Given request 1: Output the rows as a JSON list of strings with one string per line, starting with the first line of the rows and going on through the line with "Action: tap(542, 124)". Leave out blank lines and the pictures.

Given text:

_ _ _ _ _

What you describe is pretty common. You are wise to be search out ways to improve your marriage at this point.

There are two books that I think would help both you and your wife. Read them in the order listed here and do the work that they suggest. Read them in the order listed here:

"Love Busters"
"His Needs, Her Needs" 

After you read them and do the work that they suggest, talk with your wife and tell her what you have said here, ask her to join you because you are not happy with things as they are right now. And you love her and want to fix this. Ask her to read the books with you.


Also, I take a look at the below link for Valentines days...

http://talkaboutmarriage.com/home-p...entine-s-day-give-gift-only-you-can-give.html


----------



## Plan 9 from OS (Jul 13, 2012)

What are the kids ages? Sounds like some of them at least are in school. Are you guys homeschooling? Because I'll be honest, if she's staying home and you're still cleaning the house after dinner - what in the hell is she doing during the day?


----------



## sokillme (Jun 10, 2016)

Why are you guilty exactly? It's not healthy for your kids if their parents don't have a good relationship. 

The kids should not take precedence over the marriage because if they do the marriage will suffer and then the kids suffer worse. Read all the threads on here where the marriage broke up because the parents grew apart. How does that help the kids in the long run? What's more important you give them 24/7 energy until they only see you 1/2 the time or you give them most of your energy but some is reserved for your wife and vice-versa? Marriage is a relationship between 2 people that requires a time investment. 

I think your guilt is very misplaced. Where did you get the idea that being a parent means that is all you are allowed to be?


----------



## kag123 (Feb 6, 2012)

Yeswecan said:


> As a side note, it is tough now but kids grow and become more independent. Help cleaning up(chores). Bathing by themselves. You get the idea. There is a light at the end of the tunnel. It is a long time coming but it does come.


This was going to be my advice too. 

First - for those beating you up about cooking. If you genuinely enjoy doing it, I totally get it. I love to cook and even though it could be considered a "chore" after a long work day, I actually find it relaxing and look forward to it. So I wouldn't want my husband taking that from me. 

I also get that some things just happen in the evenings chore wise and there's not much you can do about it. 

If your oldest is 10, he/she should be doing chores by that age. I would expect the kids to be doing a large chunk of their own picking up and daily tasks as they become older. In my opinion, age 6+ can reliably handle chores...the older they are they more they can take on. For example: My kids are in 1st and 2nd grade and they do a lot of their own self care at this age. Homework, packing lunches, taking their own showers, helping with basic household chores. I oversee it and help where needed but they are expected to pitch in and do things without me nagging them.

_ _ _ _ _

Given request 2: Echo the part of the marriage advice thread starting with "The kids should" and going on through "allowed to be?".

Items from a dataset
_ _ _ _ _

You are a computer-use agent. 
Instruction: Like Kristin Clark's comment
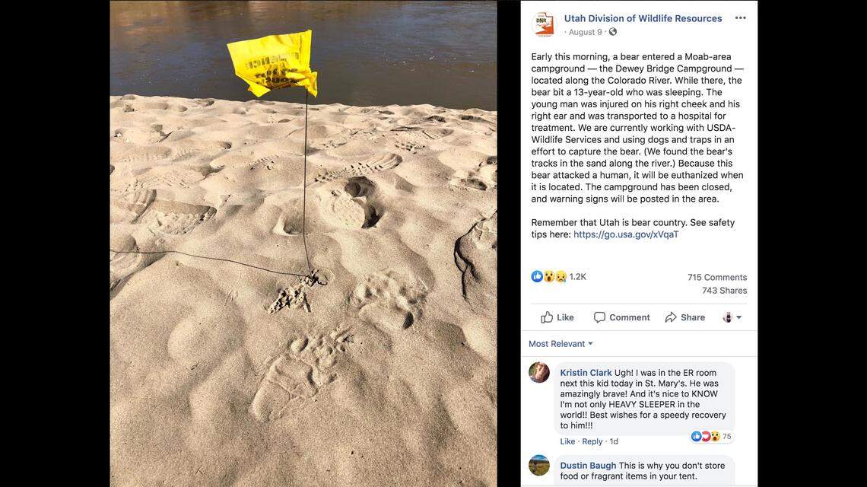coord(567,441)
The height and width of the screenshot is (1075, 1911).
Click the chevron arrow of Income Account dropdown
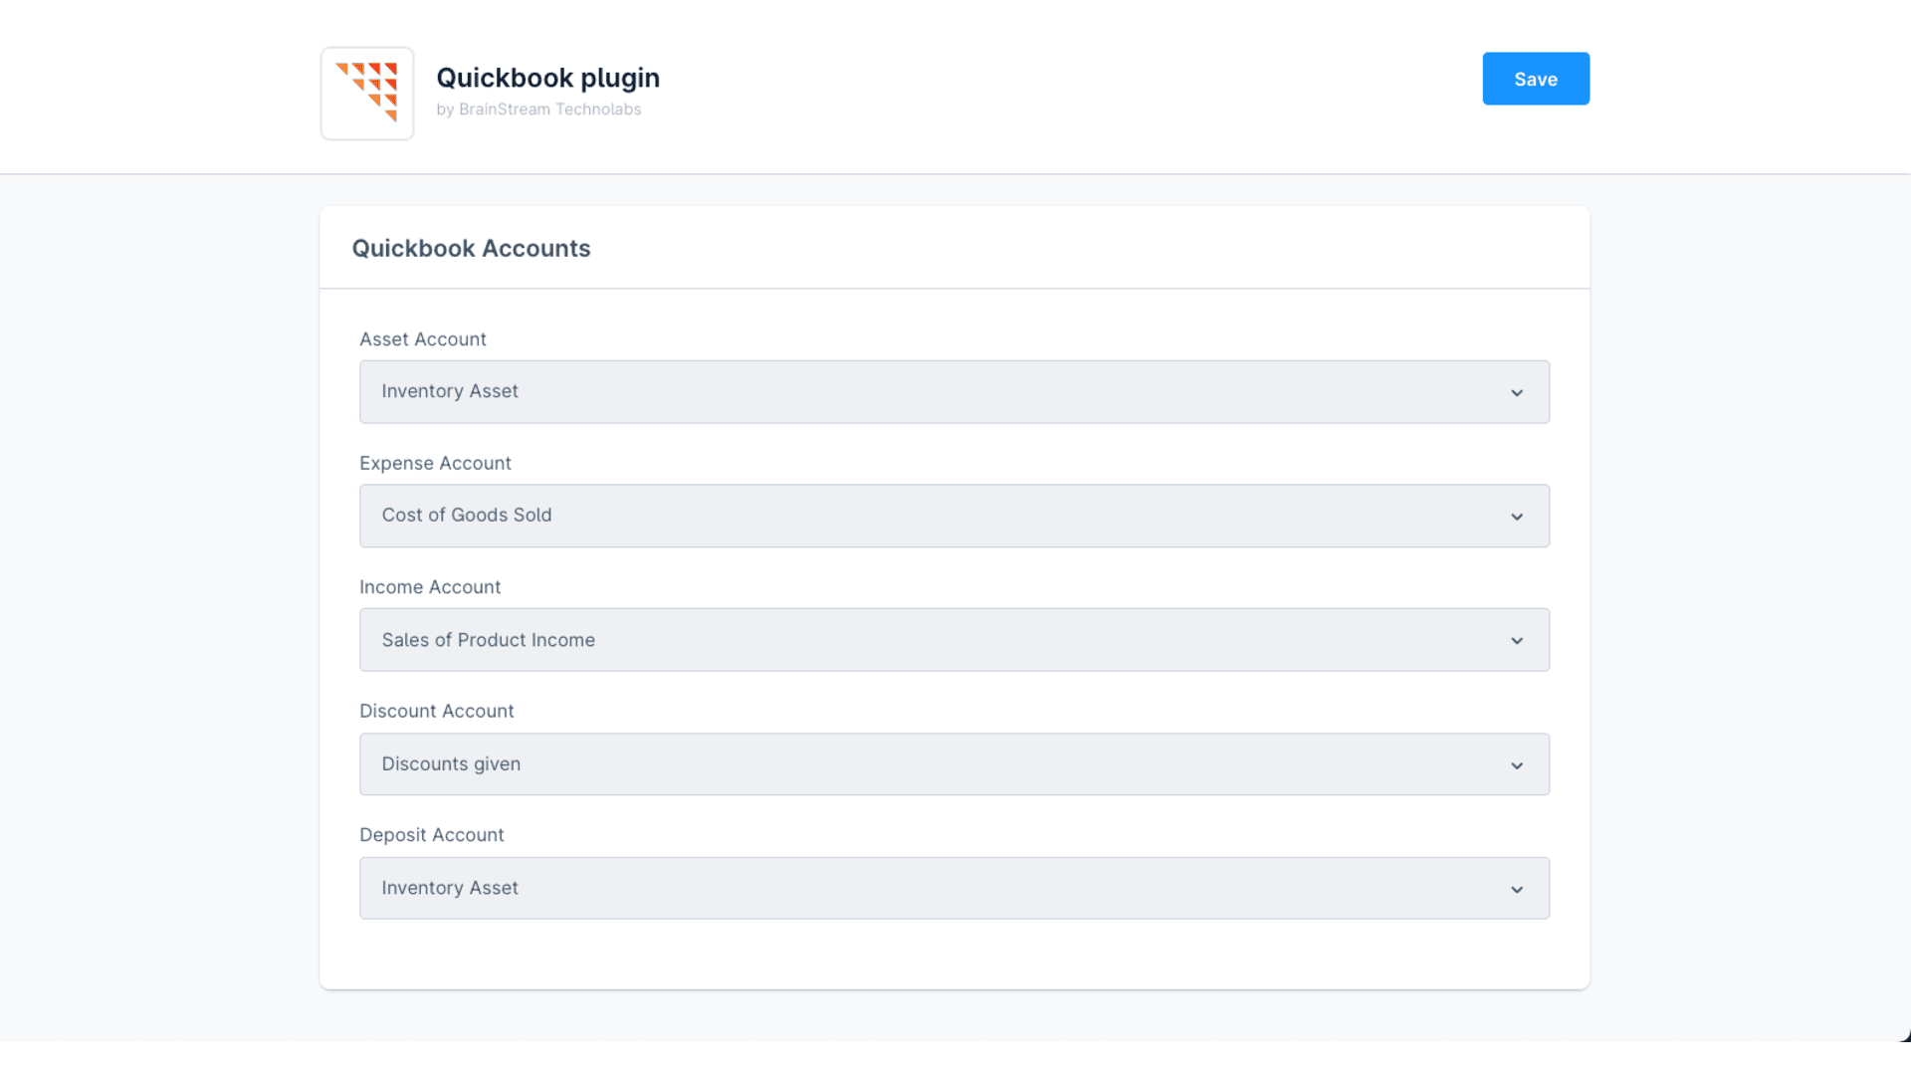pos(1516,640)
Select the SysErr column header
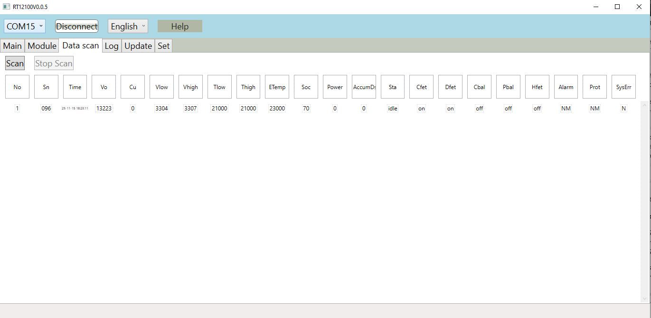Viewport: 651px width, 318px height. point(623,87)
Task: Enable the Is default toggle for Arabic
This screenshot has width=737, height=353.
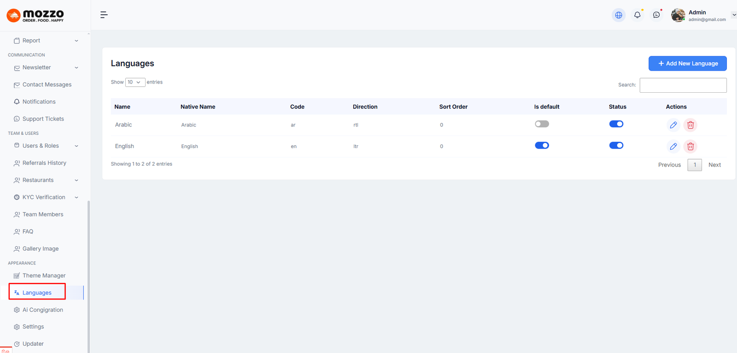Action: tap(542, 124)
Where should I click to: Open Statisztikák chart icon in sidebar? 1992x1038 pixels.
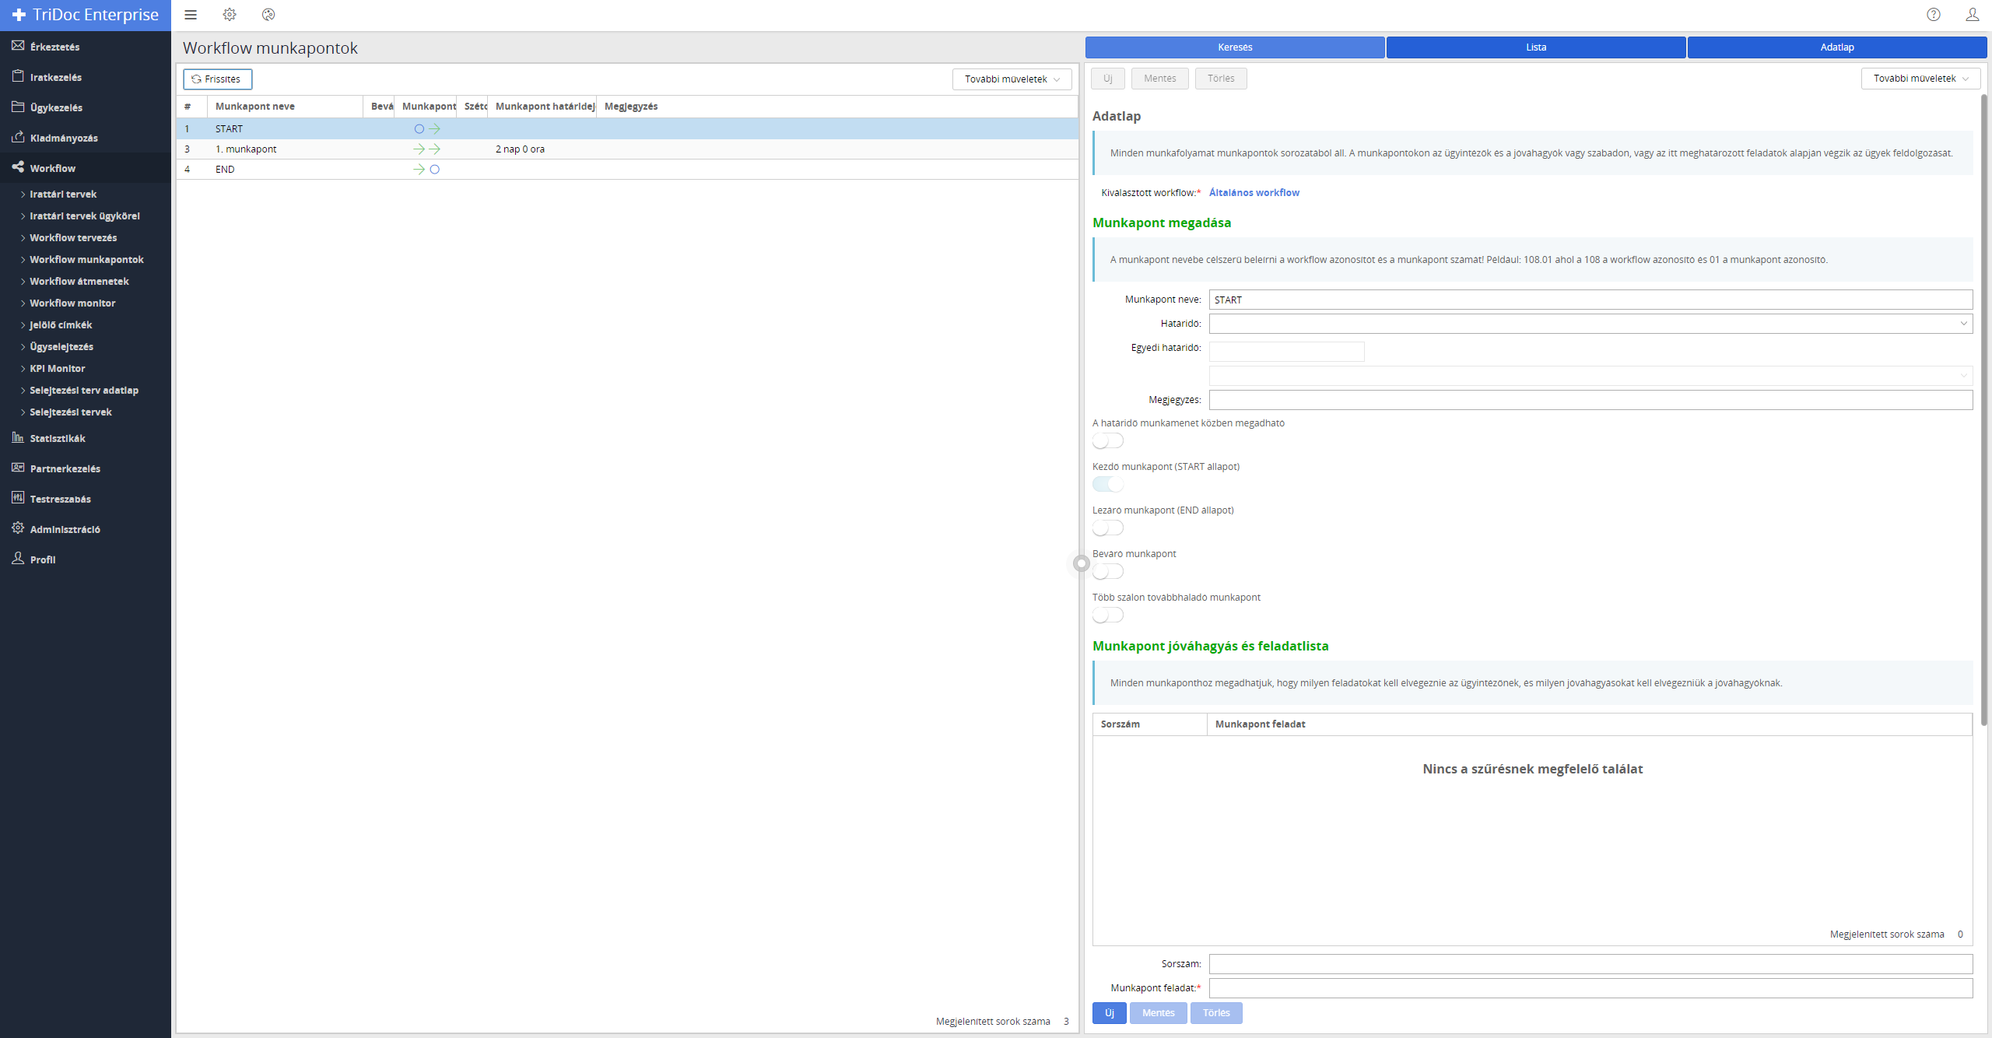pyautogui.click(x=18, y=437)
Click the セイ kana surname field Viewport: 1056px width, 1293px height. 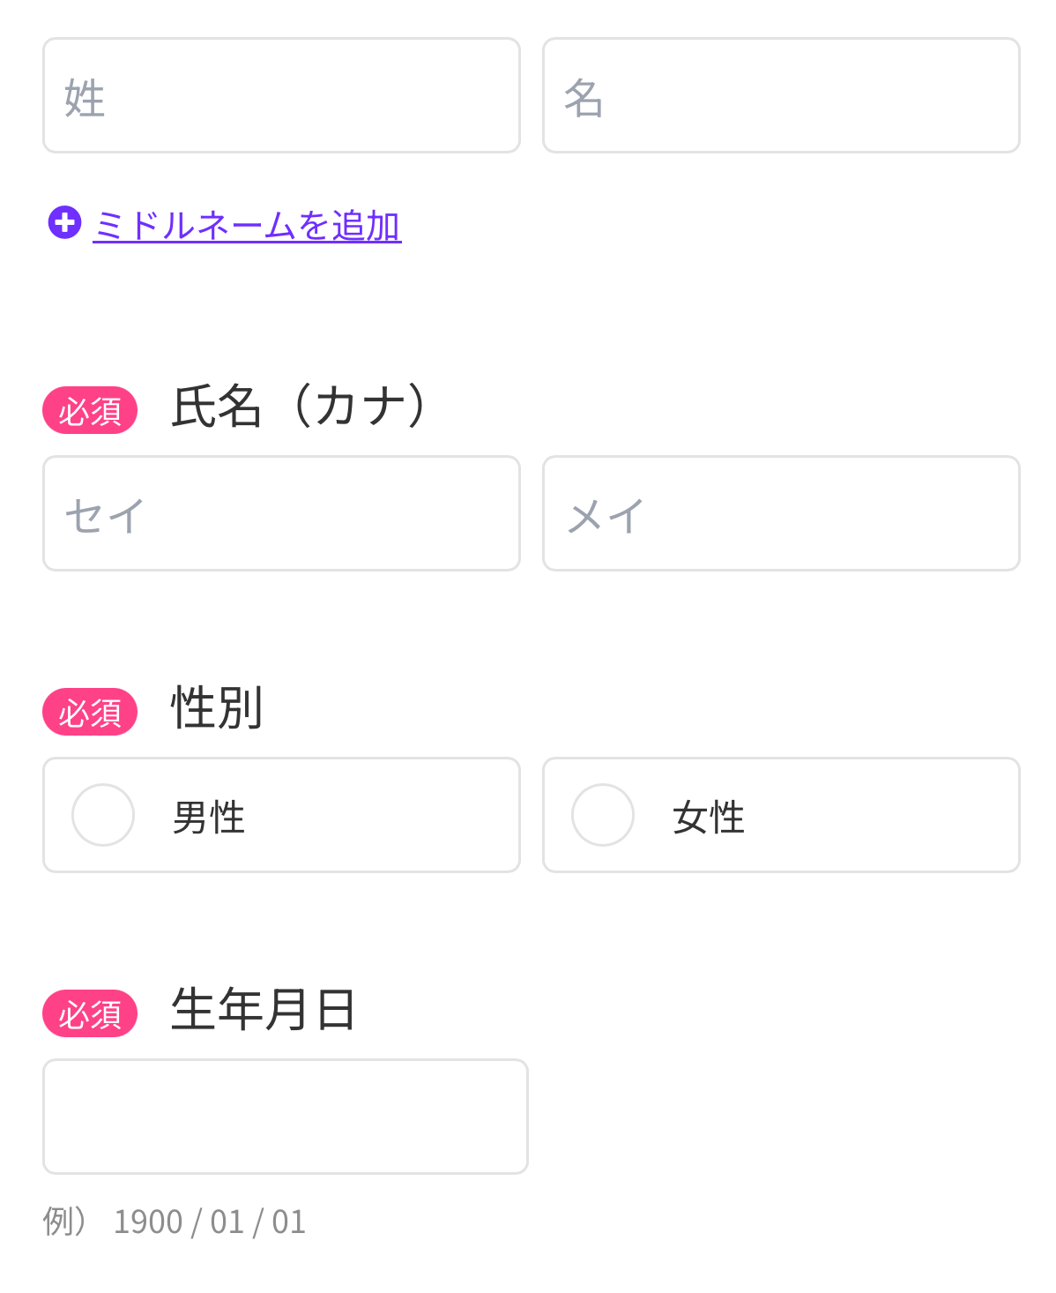(x=281, y=513)
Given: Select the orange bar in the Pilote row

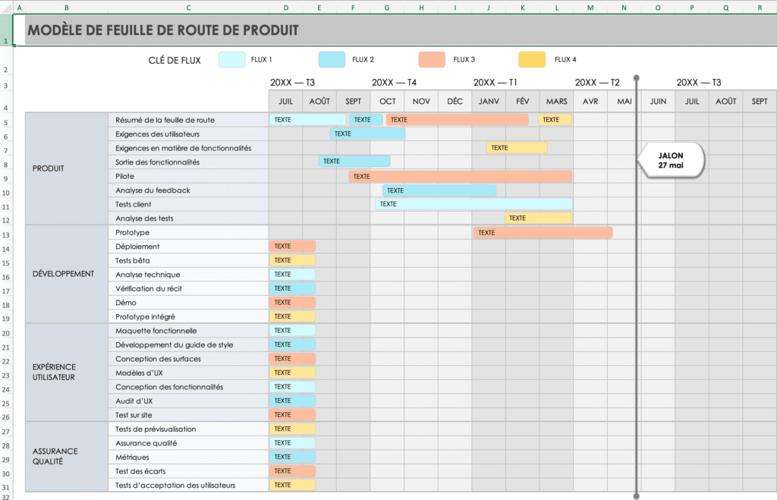Looking at the screenshot, I should [x=460, y=176].
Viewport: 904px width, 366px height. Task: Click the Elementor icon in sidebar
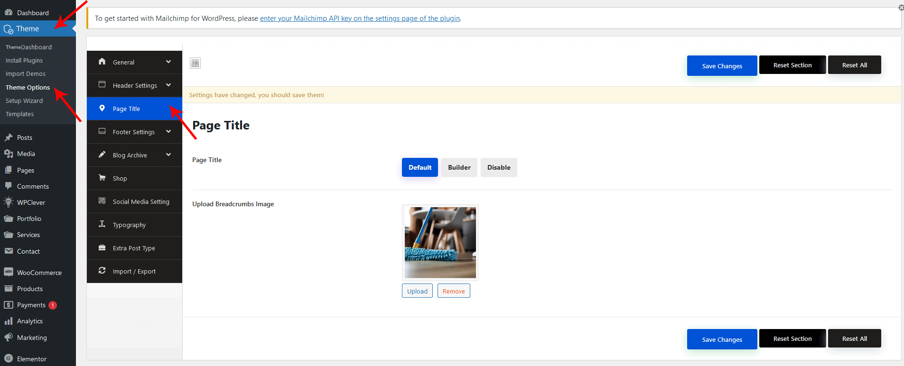click(x=9, y=359)
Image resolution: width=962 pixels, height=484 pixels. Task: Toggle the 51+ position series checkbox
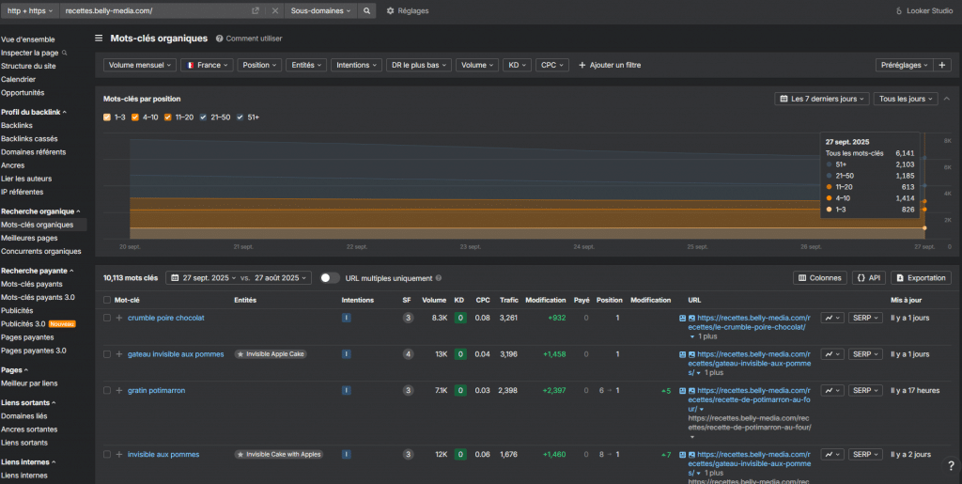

_ _ _ _ _

Task response 1:
[
  "You are a computer-use agent. ",
  "Instruction: Like Kristin Clark's comment",
  "coord(567,441)",
  "The height and width of the screenshot is (1075, 1911).",
  "Click the chevron arrow of Income Account dropdown",
  "pos(1516,640)",
  "Select the SysErr column header",
  "Viewport: 651px width, 318px height. point(623,87)",
  "Task: Enable the Is default toggle for Arabic",
  "This screenshot has width=737, height=353.",
  "Action: tap(542, 124)"
]

Task response 2:
The kids should not take precedence over the marriage because if they do the marriage will suffer and then the kids suffer worse. Read all the threads on here where the marriage broke up because the parents grew apart. How does that help the kids in the long run? What's more important you give them 24/7 energy until they only see you 1/2 the time or you give them most of your energy but some is reserved for your wife and vice-versa? Marriage is a relationship between 2 people that requires a time investment. 

I think your guilt is very misplaced. Where did you get the idea that being a parent means that is all you are allowed to be?